Analyzing Disease Data Through Machine Learning
In recent years, significant advances have been made in Artificial Intelligence (AI) and machine learning such that they have become valuable tools when analyzing large amounts of data. In complex diseases where the relationships between multiple biomarkers and other clinical factors is important, it becomes crucial to understand these relationships so as to create reliable diagnostics that not only benefit the patient but the physician as well.
In complex diseases such non-alcoholic fatty liver disease (NAFLD) it is imperative to understand these relationships to determine reliable diagnostics and develop predictive models so that patient and physician not only are told if the disease is present, but also are told what are the chances that the patient will develop the aggressive form of the disease later. This information when provided early can allow the patient to be treated with available medications as well as allow the patient to make any lifestyle changes, thus saving their life as well as saving millions of dollars in costly surgical procedures such as liver resection or complete liver transplant.

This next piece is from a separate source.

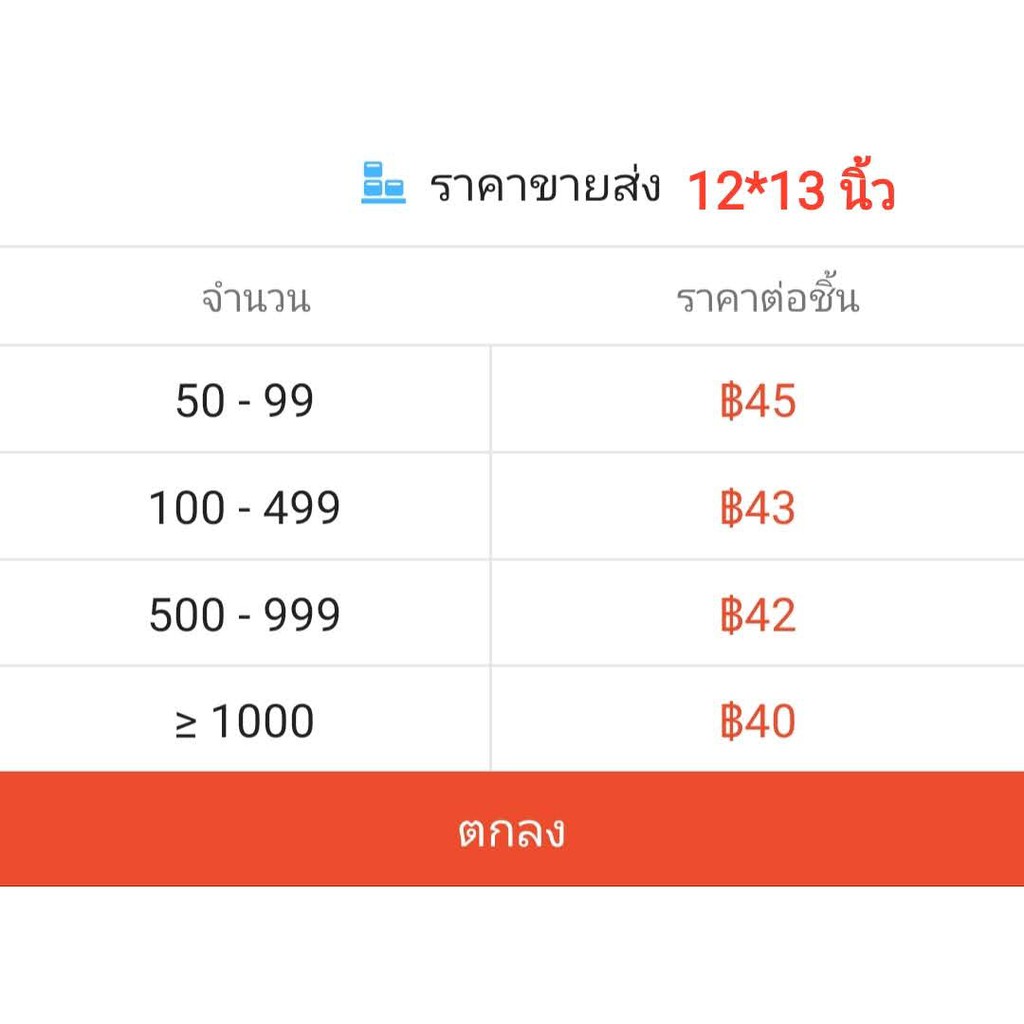Screen dimensions: 1024x1024
Task: Select the ฿42 price cell
Action: pos(758,615)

Arrow Dx working with its academic collaborators as well as its hospital and physician collaborators is working to develop proprietary algorithms to analyze disease data so that it can improve its diagnostic platform. We aim to provide a software package that will help physicians, researchers, hospitals, and clinics analyze complex diagnostic data. Our ultimate aim is to provide patients and physicians with the most accurate diagnostic data in real time such that patient lives can be saved as well reduce the cost of expensive surgical procedures.